DATA SUPPLIED:
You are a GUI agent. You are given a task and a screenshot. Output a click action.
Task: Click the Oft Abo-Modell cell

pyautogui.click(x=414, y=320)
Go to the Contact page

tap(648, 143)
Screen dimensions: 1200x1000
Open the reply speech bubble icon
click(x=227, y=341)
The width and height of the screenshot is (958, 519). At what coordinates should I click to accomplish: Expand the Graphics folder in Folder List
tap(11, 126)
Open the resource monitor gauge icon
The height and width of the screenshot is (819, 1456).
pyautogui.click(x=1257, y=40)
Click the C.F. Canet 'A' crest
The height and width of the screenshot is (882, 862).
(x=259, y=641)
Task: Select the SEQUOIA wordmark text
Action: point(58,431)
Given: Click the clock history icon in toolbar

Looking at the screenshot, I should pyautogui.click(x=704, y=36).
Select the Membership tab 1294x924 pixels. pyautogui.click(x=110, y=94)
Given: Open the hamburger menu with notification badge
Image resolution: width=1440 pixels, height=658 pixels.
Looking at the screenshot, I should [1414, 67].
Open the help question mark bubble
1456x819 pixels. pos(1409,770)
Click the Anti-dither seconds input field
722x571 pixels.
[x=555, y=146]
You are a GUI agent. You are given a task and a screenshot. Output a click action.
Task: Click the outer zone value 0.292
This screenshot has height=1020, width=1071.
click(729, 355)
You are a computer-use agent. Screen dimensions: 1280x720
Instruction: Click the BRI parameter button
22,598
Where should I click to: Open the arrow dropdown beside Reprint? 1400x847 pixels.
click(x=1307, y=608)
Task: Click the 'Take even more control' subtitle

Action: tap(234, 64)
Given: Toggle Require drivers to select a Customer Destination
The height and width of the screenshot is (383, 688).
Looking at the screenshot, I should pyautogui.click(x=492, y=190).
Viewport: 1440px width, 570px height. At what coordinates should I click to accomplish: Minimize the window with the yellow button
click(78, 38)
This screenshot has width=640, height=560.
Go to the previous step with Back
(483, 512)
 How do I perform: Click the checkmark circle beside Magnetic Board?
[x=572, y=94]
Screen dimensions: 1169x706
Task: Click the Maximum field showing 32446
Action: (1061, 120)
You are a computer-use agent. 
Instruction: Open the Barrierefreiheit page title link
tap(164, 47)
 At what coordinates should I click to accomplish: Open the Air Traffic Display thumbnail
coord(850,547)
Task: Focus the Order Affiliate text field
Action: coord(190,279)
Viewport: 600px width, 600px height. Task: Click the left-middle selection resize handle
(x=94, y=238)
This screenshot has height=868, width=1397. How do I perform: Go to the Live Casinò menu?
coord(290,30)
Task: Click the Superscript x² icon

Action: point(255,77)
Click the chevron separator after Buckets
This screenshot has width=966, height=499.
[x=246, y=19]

GOAL:
Reproduce every line of the records above, requests included, beginning at the line that contains "Viewport: 600px width, 600px" and ending with the last line of the records. Raise each coordinate in the answers by 150.

FULL RESPONSE:
Viewport: 600px width, 600px height. Task: Click the left-middle selection resize handle
(x=244, y=388)
This screenshot has height=868, width=1397. How do I perform: Go to the Live Casinò menu?
coord(440,180)
Task: Click the Superscript x² icon

Action: point(405,227)
Click the chevron separator after Buckets
This screenshot has width=966, height=499.
[x=396, y=169]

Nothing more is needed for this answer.